*** Opening Text section ***

When I was a newly-minted religious woman, Hashem sent me an insight about the role of women in Judaism. There is no way this understanding was my own because, at the time, I had precious little Torah knowledge. And, in fact, I came to question it over the years, since I had no source for it. But I remember exactly where and on what occasion I first said it out loud, in front of some equally recent ba'alot teshuva and a much respected rebbetzin in Baltimore.
The idea was a simple one: that the way women are treated in normative Orthodox Judaism is not God's original intention. And that someday, things would align again with His original intention.
In 2006, a book came into my field of vision that basically made the same argument, this time deeply sourced in Torah, with 192 endnotes.
The Moon's Lost Light: A Torah Perspective on Women from the Fall of Eve to the Full Redemption by Devorah Heshelis is a book that comforts me every time I feel a twinge arising from being a woman in a traditional Jewish life. I summarized the book and taught its principle points to groups of religious women on two separate occasions over the past year.
The first time was my very first teaching experience since making aliyah. And I left that evening thinking that I will never teach in Israel again.

*** Closing Text section ***

Instructions:
**a.** In the records, substitute "screen agent" for "GUI agent" in the lines between the one holding "coordinates (68, 740)." and the one holding "pyautogui.click(x=1514, y=730)", inclusive. Reproduce only those lines, leaving everything else unchanged.
**b.** Resume the essay on the role of women in Judaism from the point where it stops.
The essay above and the records that follow are separate, unrelated materials.

*** Opening Data shown ***

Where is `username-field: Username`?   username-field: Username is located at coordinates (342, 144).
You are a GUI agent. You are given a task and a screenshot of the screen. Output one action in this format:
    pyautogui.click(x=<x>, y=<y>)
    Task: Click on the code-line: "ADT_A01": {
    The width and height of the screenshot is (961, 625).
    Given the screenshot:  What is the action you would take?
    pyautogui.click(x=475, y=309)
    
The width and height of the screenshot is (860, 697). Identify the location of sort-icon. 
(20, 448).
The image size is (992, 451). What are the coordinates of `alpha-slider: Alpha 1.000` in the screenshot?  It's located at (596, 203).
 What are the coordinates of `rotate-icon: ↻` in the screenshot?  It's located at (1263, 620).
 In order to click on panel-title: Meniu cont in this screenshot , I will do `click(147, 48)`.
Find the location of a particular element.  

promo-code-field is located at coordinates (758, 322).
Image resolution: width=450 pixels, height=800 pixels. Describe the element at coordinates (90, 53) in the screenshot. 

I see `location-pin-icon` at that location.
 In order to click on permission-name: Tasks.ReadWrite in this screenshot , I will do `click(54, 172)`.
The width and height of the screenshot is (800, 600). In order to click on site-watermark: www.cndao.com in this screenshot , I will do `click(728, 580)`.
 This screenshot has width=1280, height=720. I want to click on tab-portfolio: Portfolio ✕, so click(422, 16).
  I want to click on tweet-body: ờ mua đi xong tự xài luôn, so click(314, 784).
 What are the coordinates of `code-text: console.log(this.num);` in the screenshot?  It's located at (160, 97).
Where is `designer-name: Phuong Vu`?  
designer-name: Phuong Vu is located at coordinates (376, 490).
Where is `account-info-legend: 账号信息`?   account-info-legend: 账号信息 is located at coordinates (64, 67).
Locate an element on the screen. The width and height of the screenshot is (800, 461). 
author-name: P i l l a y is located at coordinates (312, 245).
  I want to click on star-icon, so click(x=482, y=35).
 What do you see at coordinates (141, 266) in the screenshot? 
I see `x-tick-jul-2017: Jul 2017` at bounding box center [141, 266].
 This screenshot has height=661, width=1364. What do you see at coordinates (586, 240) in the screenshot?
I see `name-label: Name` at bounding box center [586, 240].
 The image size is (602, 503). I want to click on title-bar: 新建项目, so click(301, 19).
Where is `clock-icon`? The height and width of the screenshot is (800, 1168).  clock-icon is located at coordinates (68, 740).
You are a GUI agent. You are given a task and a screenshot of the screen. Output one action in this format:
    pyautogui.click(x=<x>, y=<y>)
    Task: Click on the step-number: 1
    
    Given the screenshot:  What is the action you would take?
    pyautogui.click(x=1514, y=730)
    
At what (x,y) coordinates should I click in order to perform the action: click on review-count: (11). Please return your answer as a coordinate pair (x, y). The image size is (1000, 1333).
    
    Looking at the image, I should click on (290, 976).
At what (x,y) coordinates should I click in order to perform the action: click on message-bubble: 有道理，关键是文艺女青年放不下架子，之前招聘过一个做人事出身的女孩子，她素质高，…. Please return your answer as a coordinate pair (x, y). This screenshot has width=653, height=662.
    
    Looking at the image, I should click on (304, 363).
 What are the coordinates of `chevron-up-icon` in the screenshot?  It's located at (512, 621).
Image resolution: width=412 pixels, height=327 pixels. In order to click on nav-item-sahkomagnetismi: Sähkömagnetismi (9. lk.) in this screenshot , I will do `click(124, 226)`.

*** Closing Data shown ***

Answers for this exercise:
**a.**
Where is `clock-icon`? The height and width of the screenshot is (800, 1168).  clock-icon is located at coordinates (68, 740).
You are a screen agent. You are given a task and a screenshot of the screen. Output one action in this format:
    pyautogui.click(x=<x>, y=<y>)
    Task: Click on the step-number: 1
    
    Given the screenshot:  What is the action you would take?
    pyautogui.click(x=1514, y=730)

**b.**
The ideas in the book, which I believe are original and brilliant and astonishingly comforting, were not well-received. I felt emotional walls going up as we discussed the book. I was told, "We've all dealt with the 'women's issues' decades ago. We've moved on and we don't want to hear about that stuff anymore."
I, who had often received encouraging feedback when teaching adult women for over 20 years, walked away from that experience in shock. I knew my presentation was solid - well-organized,clear and interactive. The only thing I could conclude was that I was not meant to teach in Israel. The very thought devastated me.
I was invited to teach an entirely different text a few months later by a different group of women. With trepidation, I agreed. That series of talks turned out to be much more typical of my teaching experiences. So, in thanking them for the invitation, I told this group of women the story of how the last talk had gone horribly wrong and they persuaded me to teach the ideas in the book to them. That was my second presentation of the ideas in The Moon's Lost Light.
I've read the book a few times, and am in the middle of yet another reading. This time, it was prompted by meeting the author at a shiur.
There is a woman from Brooklyn named Evelyn Haies who, passionate about the message of Rachel Imenu, bought a building near Kever Rachel and started an organization called Rachel's Children Reclamation Foundation (RCRF). RCRF sponsors Torah talks in a hall very close to the kever.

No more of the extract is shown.